▸ **What to produce**: Pick every line out of the entries below that holds the string "input", and report them.

<<<<

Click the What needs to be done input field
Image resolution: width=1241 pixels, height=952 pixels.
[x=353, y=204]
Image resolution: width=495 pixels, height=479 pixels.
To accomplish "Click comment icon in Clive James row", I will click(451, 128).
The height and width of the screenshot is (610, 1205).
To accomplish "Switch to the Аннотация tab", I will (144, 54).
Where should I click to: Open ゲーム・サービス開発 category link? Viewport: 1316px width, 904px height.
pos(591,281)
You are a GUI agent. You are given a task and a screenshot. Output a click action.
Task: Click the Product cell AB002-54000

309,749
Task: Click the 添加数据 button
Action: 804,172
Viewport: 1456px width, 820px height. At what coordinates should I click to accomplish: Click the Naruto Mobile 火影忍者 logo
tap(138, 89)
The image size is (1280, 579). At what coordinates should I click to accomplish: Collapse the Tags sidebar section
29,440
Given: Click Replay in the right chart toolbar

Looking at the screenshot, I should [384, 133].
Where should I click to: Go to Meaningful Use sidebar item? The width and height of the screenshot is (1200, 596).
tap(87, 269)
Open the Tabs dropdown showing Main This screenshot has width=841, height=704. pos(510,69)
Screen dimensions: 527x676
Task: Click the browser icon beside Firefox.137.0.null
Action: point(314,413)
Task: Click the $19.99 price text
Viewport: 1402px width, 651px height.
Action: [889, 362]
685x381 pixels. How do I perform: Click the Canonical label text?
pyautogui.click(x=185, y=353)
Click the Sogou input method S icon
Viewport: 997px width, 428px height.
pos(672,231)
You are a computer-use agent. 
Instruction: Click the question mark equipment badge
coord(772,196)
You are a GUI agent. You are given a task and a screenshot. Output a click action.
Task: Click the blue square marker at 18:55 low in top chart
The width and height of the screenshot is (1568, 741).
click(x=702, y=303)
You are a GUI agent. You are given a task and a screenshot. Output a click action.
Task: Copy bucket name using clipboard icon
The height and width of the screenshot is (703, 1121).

>>>>

▸ **Task response**:
Click the What needs to be done input field
Click the Sogou input method S icon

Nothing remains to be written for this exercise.